The City’s counsel is ordered to prepare a proposed revised judgment, serve it on Petitioners’ counsel for approval as to form, wait ten days after service for any objections, meet and confer if there are objections, and then submit the proposed judgment along with a declaration stating the existence/non-existence of any unresolved objections. An OSC re: judgment is set for July 16, 2020 at 9:30 a.m.
 The opposition briefs of Coalition and Saavedra are identical except for the caption.
 The appellate court remanded Saveedra for the same determination whether the amount of the tax charged by the City increased under the 2013 rates such that the City was required to obtain voter approval. Saveedra v. City of Glendale, B281991 (Dec. 27, 2018) 2018 WL6904332.
 Citations to “AR” are to the Administrative Record lodged on May 19, 2016. Citations to “JA” are to the Joint Appendix on appeal in the Coalition case. Citations to “AA” are to the Appellants’ Appendix on appeal in the Saveedra case. Citations to “PEX” are to Petitioners’ exhibits attached to the Curry declaration.
 Unlike the petitioners in Redding, Petitioners do not concede that every expense other than the GFT was a reasonable cost. Opp. at 18. Perhaps not, but Petitioners point to no expense other than GFT that is unreasonable.
 The City notes that the large gap between the pro forma model’s $39 million in income and the Rate Study’s $67 million target for reserves underscores why it is inappropriate to look to data sources other than the Rate Study. Borismetrics’ Rate Study was more ambitious in restoring reserves than the staff-generated pro forma model.

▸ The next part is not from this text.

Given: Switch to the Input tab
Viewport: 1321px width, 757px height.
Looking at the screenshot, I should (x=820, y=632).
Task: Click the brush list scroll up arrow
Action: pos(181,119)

 The Vondle declaration is not made under penalty of perjury under the laws of the State of California as required by CCP section 2015.5 and is inadmissible. The City’s written objections to the entire Vondle declaration and the exhibits upon which he relies upon are sustained. The decision cites the Vondle declaration only for completeness, and not as evidence. The City’s objections to the Heinke declaration, including under Western States Petroleum Assn. v. Superior Court, (1995) 9 Cal.4th 559, are overruled.
 AA 1173, 1175, 1177.
 Petitioners conclude that an extension of the projections in the May 2006 Report to fiscal year 2011 reveals a negative excess of $9,000,500, a number a consistent with the projections made in the June 2006 Performance Report. Vondle Decl., ¶27; PEX 5. Opp. at 15-16.
 Petitioners cite only a question at the appellate oral argument to suggest that fiscal year 2011 is relevant. During the argument, one justice asked Coalition’s attorney: “[W]hat in the record shows us the action taken in 2013 resulted in a tax that increased over the tax that . . . existed in 2010?” After referring to the May 2006 Report (AA 1170-79), counsel noted: “I don’t think we have all the data on revenues and costs going back that far.” PEX 1, p. 55. Opp. at 11.
 The City suggests that the burden of proof for remedy lies with Petitioners, but the court need not address that issue. Reply at 12.
 The City finds a tax of 10.67% when non-operating costs are included, but the court ruled ante that rates may not subsidize non-operating costs without a nexus between them and service. City Op. Br. at 13.
 The City also argues that Petitioners confuse the Rate Study’s use of the pro forma’s model’s average annual retail rate adjustments (8%, 7%, 5%, 2%, 2%), with the $197,764,000 revenue requirement found by the Rate Study. Reply at 14.
 The Glendale court also held that the City could show that the actual costs of service paid by GWP were greater than the projected costs, and that it used non-retail sources (wholesale revenue) to pay the GFT. 2018 WL 6804333 at 16. The City does not purport to do so.
 See di Cristina Decl., Ex. B at pp. 3–4, 6, 9, 12, 16, 19, 22, 25, 29, 33.
 See di Cristina Decl., Ex. C at pp. 35, 37, 39, 41, 43.
 The City’s reliance on Appendix A to the Supreme Court’s Redding decision – which cites “Wholesale Electric Sales” without a specific offset heading for wholesale costs) is hardly the support the City needs. 6 Cal.5th at 20. Reply at 18.